Marine Sgt. Dakota Meyer was never one to disobey orders - that's the sort of behavior that gets you killed or court marshaled. But on Sept. 8, 2009, in Ganjigal, in the rural Kunar Province of Afghanistan, Meyer didn't give himself any other choice. As his fellow soldiers went to meet a village's tribal elders they were quickly pinned down in a firefight, it was all a trap. Meyer knew he was the only hope they had of making it out alive.
"Into the Fire: A Firsthand Account of the Most Extraordinary Battle in the Afghan War" is Sgt. Meyer's incredible true story from that day. His actions would earn him the Medal of Honor, the highest military decoration awarded by the U.S. government, and the first awarded to a living Marine in a generation.
"Sergeant Meyer embodies all that is good about our nation's Corps of Marines. . . . [His] heroic actions . . . will forever be etched in our Corps' rich legacy of courage and valor," said General James F. Amos, Commandant of the Marine Corps.
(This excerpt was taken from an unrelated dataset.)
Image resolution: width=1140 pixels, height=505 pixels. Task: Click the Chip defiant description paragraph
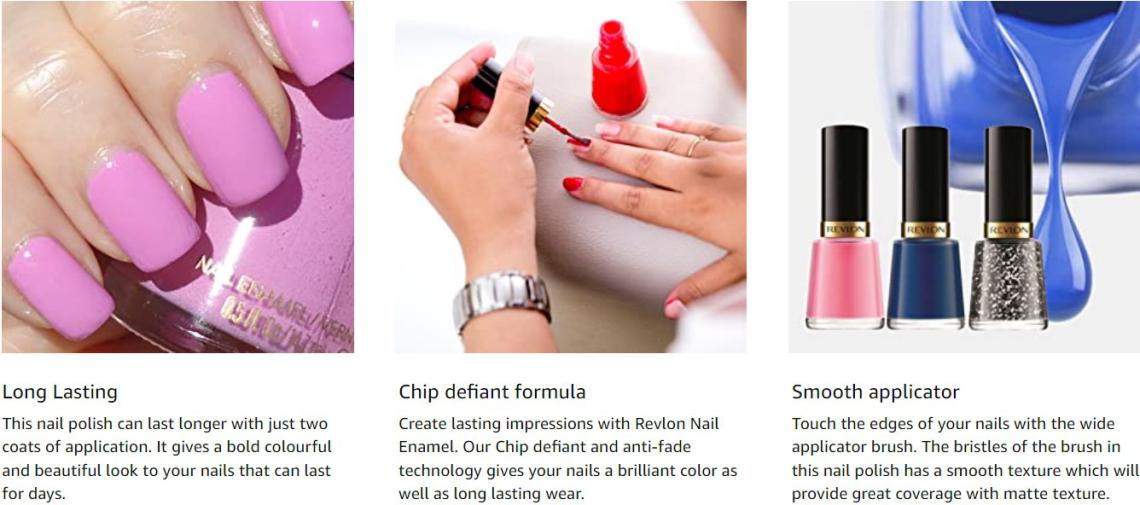tap(558, 458)
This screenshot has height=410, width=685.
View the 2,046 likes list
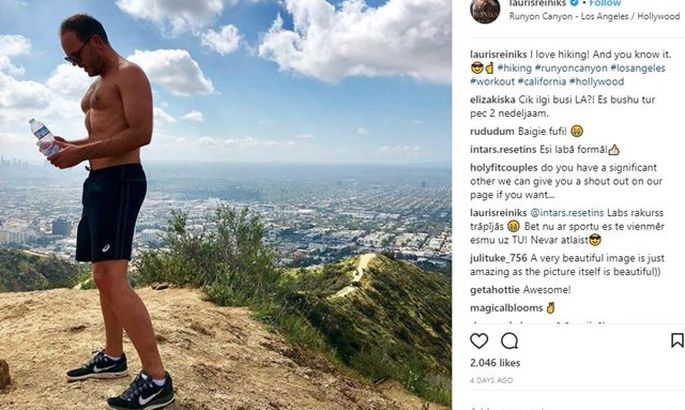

Meyer, an elite Marine sniper, normally would have been on the front lines that fateful day in Afghanistan. But for once, he was pulling grunt duty, babysitting the Humvees as the others set off on the day's mission. Meyer was sitting on the hood of a truck when the lights in the city went black. After the shooting began, he couldn't make contact with his team for 30 minutes. He radioed headquarters and asked permission to enter the valley. Permission Denied. Standby.
Unacceptable. Meyer had promised his fellow soldiers he would get them home. He was not a man to break his word. With no other help in sight, Meyer directly disobeyed orders, hopped in the Humvee with Staff Sgt. Juan Rodriguez-Chavez at the wheel and headed for the shooting.
What they found was a massacre in the making. Their fellow soldiers were taking fire from Taliban fighters who had fortified cover on higher ground. Over several hours, Meyer and Rodriguez-Chavez made five trips into the kill zone, fighting back enemy combatants - sometimes hand-to-hand- and rescuing wounded soldiers.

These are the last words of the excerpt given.